━━━ Excerpted data ━━━
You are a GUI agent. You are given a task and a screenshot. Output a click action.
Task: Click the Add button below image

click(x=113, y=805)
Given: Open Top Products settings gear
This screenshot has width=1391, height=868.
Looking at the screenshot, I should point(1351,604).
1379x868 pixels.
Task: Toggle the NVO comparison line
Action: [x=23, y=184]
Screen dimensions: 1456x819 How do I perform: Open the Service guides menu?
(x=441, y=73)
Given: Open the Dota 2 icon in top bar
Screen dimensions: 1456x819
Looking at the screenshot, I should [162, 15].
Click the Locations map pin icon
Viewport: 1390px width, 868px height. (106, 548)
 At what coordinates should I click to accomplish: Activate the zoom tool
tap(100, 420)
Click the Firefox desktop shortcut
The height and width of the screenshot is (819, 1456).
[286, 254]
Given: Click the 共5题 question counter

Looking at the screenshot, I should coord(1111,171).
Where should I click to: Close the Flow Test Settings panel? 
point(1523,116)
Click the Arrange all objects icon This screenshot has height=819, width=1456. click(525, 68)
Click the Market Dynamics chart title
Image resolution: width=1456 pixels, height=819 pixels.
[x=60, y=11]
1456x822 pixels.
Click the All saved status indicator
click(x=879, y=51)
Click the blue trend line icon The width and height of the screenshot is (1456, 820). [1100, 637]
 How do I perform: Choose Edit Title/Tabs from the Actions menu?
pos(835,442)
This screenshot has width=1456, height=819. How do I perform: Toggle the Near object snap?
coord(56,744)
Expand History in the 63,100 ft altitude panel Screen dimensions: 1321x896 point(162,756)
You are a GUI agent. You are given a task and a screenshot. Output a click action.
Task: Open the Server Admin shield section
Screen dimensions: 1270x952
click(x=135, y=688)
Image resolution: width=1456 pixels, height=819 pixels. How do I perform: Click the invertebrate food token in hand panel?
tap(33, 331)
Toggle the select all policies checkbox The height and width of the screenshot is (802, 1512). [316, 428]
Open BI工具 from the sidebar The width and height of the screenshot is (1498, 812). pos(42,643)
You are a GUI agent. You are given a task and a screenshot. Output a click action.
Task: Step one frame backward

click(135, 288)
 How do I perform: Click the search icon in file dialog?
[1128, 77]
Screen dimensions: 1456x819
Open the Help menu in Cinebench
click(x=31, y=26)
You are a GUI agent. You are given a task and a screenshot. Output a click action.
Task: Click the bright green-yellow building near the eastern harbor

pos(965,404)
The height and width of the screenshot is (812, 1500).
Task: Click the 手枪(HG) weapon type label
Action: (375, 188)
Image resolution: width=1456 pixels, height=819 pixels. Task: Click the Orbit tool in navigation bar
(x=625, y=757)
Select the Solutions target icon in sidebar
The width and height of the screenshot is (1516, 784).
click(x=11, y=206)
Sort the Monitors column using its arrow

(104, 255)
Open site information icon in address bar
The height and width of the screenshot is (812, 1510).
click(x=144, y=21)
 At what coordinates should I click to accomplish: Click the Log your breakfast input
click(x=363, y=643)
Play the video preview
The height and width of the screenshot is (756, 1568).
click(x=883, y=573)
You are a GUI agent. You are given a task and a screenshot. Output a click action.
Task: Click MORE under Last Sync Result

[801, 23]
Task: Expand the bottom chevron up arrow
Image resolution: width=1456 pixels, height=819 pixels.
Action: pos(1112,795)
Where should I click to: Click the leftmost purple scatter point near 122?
━━━
Task prompt
Output the line containing "Task: Expand the bottom chevron up arrow" and all lines after it to the end of the records, exactly as given.

Written answer
Task: Expand the bottom chevron up arrow
Image resolution: width=1456 pixels, height=819 pixels.
Action: pos(1112,795)
Where should I click to: Click the leftmost purple scatter point near 122?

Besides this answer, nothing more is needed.